*** PAGE EXCERPT Section Begins ***
[Gllug] starting in IT

Andrew Back andrew at osmosoft.com
Wed Jan 6 16:07:47 UTC 2010


On (15:01 06/01/10), James Courtier-Dutton wrote:

> The "maintenance" method also has many advantages, because you then
> get to charge extra when the customer asks you to "change" something.
> When you "change" something, this is a new feature and therefore
> possibly a increase in the monthly "maintenance" cost.

I've never had the guts to go fully freelance, but if I ever did I'd likely
go for a similar approach. Having an ongoing formal relationship provides a
level of comfort to both parties. I have an ex-lawyer friend that provides
IT consultancy to small law firms, has numerous on his books, each pay a set
fee/month and get one or two days of work. Which might include things such
as working on their on-line strategy or an upgrade to some existing system.
Beyond which he has a negotiated rate with them for additional work. I think
such an approach is fairly common.

I would imagine, though, that you need to be careful with contracts and what
you commit to etc. Need to be realistic and any ambiguity could lead to
problems. 
 
> Another term used is "managed service". Here you manage their systems
> and web site and fix problems even before the customer notices.
*** PAGE EXCERPT Section Ends ***
YOUR OBJECTIVE:
Transcribe the mailing list post on freelance IT work, from "I've never had" to "some existing system.", including both.
*** DATASET ENTRIES Section Begins ***
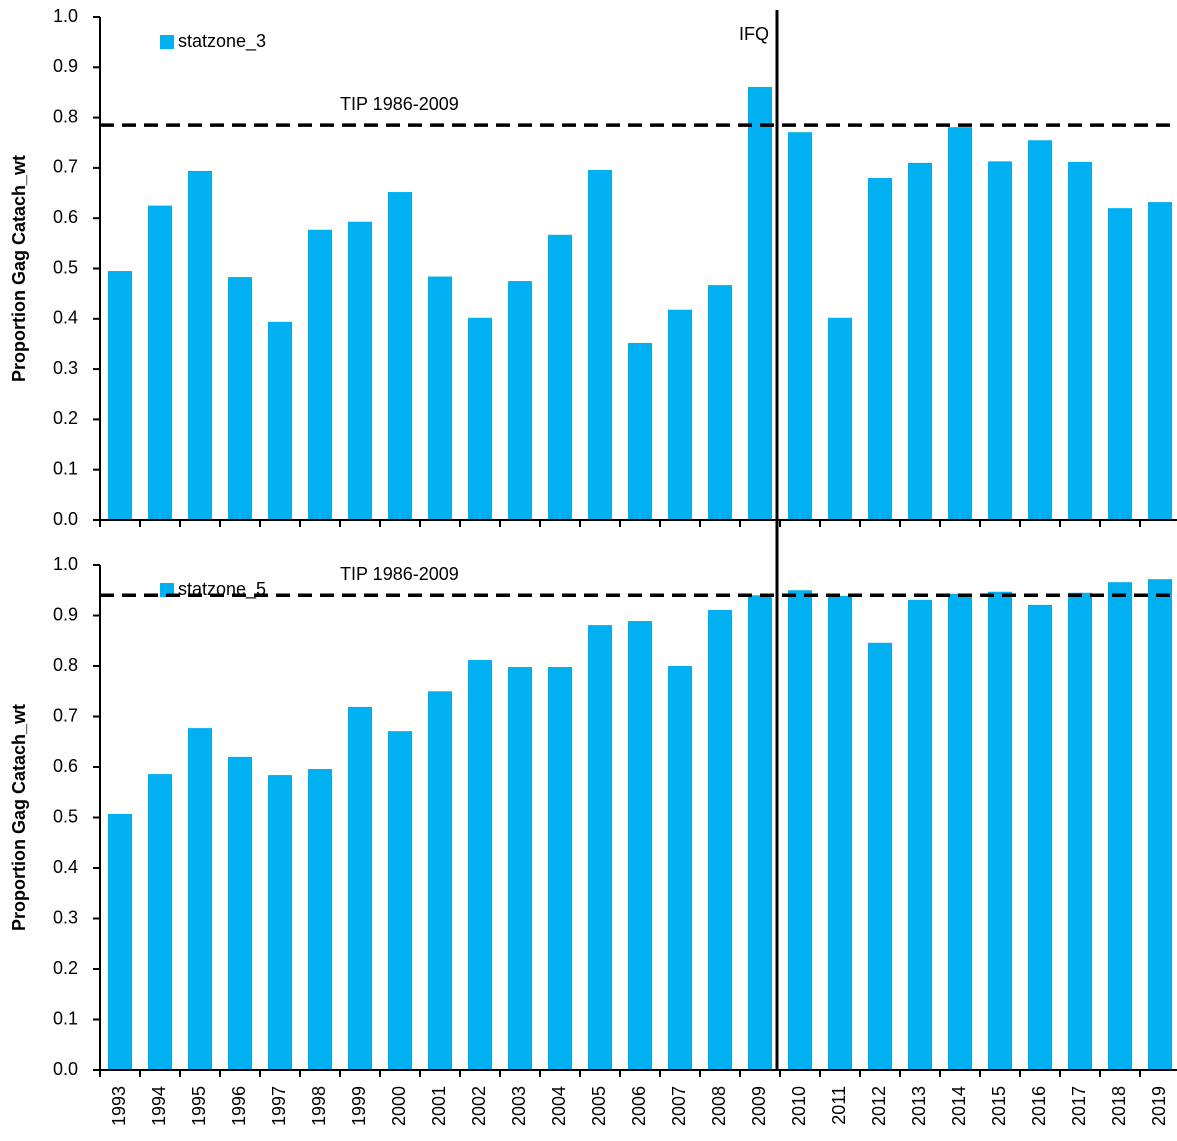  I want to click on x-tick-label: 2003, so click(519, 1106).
*** DATASET ENTRIES Section Ends ***
*** DATASET ENTRIES Section Begins ***
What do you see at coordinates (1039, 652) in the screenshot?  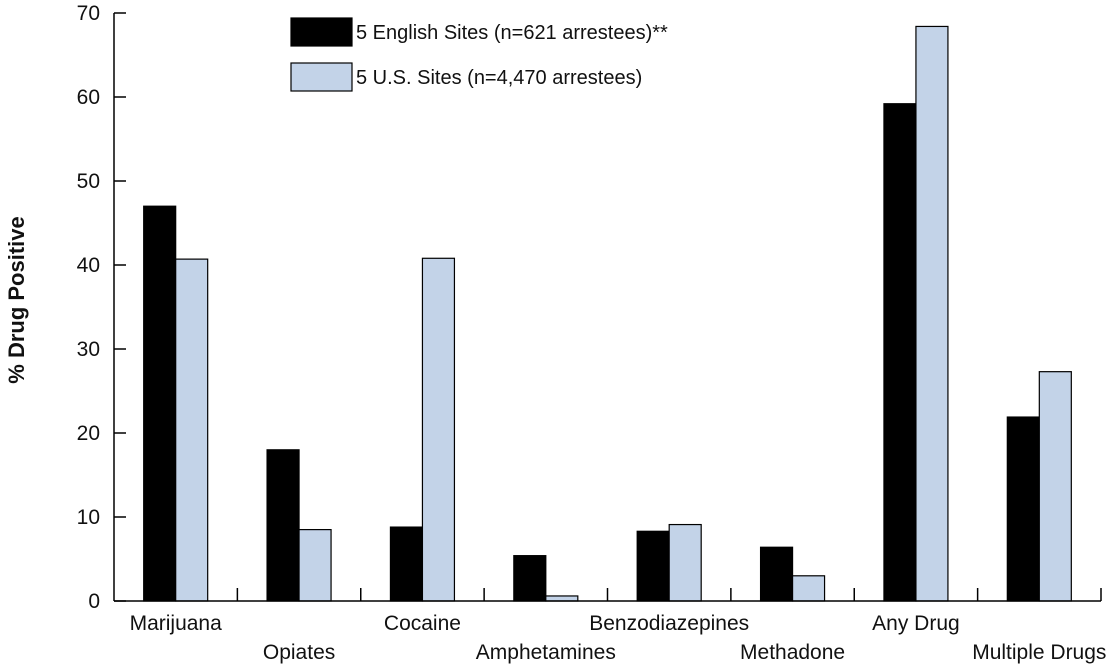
*** DATASET ENTRIES Section Ends ***
SOLUTION FOR THIS PROBLEM:
I've never had the guts to go fully freelance, but if I ever did I'd likely
go for a similar approach. Having an ongoing formal relationship provides a
level of comfort to both parties. I have an ex-lawyer friend that provides
IT consultancy to small law firms, has numerous on his books, each pay a set
fee/month and get one or two days of work. Which might include things such
as working on their on-line strategy or an upgrade to some existing system.